Unspeakable Acts PDF Author: Carol Fisher Sorgenfrei
Publisher: University of Hawaii Press
ISBN: 082486543X
Category : Performing Arts
Languages : en
Pages : 353

Book Description
Terayama Shûji (1935–1983) was one of postwar Japan’s most gifted and controversial playwrights/directors. Since his death more than twenty years ago, he has been transformed into a cult hero in Japan. Despite this notoriety, Unspeakable Acts is the first book in any language to analyze the theater of Terayama in depth. It interrogates postwar Japanese culture and theater through the creative work of this unique yet emblematic artist. By situating Terayama in his historical milieu and by using tools derived from Japanese and Western theories of psychoanalysis, anthropology, sociology, gender studies, and aesthetics, Carol Fisher Sorgenfrei has woven a sophisticated and provocative study.

The Stakes of Exposure

The Stakes of Exposure PDF Author: Namiko Kunimoto
Publisher: U of Minnesota Press
ISBN: 1452953767
Category : Art
Languages : en
Pages : 419

Book Description
How would artistic practice contribute to political change in post–World War II Japan? How could artists negotiate the imbalanced global dynamics of the art world and also maintain a sense of aesthetic and political authenticity? While the contemporary art world has recently come to embrace some of Japan’s most daring postwar artists, the interplay of art and politics remains poorly understood in the Americas and Europe. The Stakes of Exposure fills this gap and explores art, visual culture, and politics in postwar Japan from the 1950s to the 1970s, paying special attention to how anxiety and confusion surrounding Japan’s new democracy manifested in representations of gender and nationhood in modern art. Through such pivotal postwar episodes as the Minamata Disaster, the Lucky Dragon Incident, the budding antinuclear movement, and the ANPO protests of the 1960s, The Stakes of Exposure examines a wide range of issues addressed by the period’s prominent artists, including Tanaka Atsuko and Shiraga Kazuo (key members of the Gutai Art Association), Katsura Yuki, and Nakamura Hiroshi. Through a close study of their paintings, illustrations, and assemblage and performance art, Namiko Kunimoto reveals that, despite dissimilar aesthetic approaches and divergent political interests, Japanese postwar artists were invested in the entangled issues of gender and nationhood that were redefining Japan and its role in the world. Offering many full-color illustrations of previously unpublished art and photographs, as well as period manga, The Stakes of Exposure shows how contention over Japan’s new democracy was expressed, disavowed, and reimagined through representations of the gendered body.

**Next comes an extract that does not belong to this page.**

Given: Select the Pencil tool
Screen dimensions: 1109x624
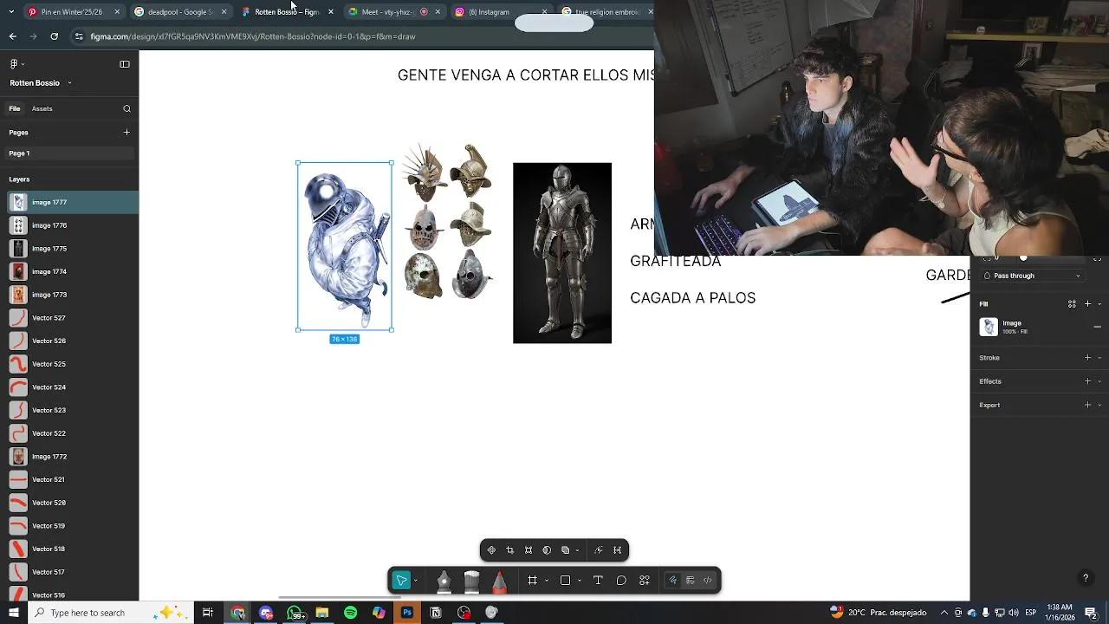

Bokujinkai: Japanese Calligraphy and the Postwar Avant-Garde

Bokujinkai: Japanese Calligraphy and the Postwar Avant-Garde PDF Author: Eugenia Bogdanova-Kummer
Publisher: BRILL
ISBN: 9004437061
Category : Art
Languages : en
Pages : 193

Book Description
Japanese calligraphy had its international heyday—collaborating with and yet challenging abstract painting—in the early postwar years. This book explores a Kyoto-based calligraphy group Bokujinkai, and its contribution to the Japanese, American, and European postwar avant-gardes.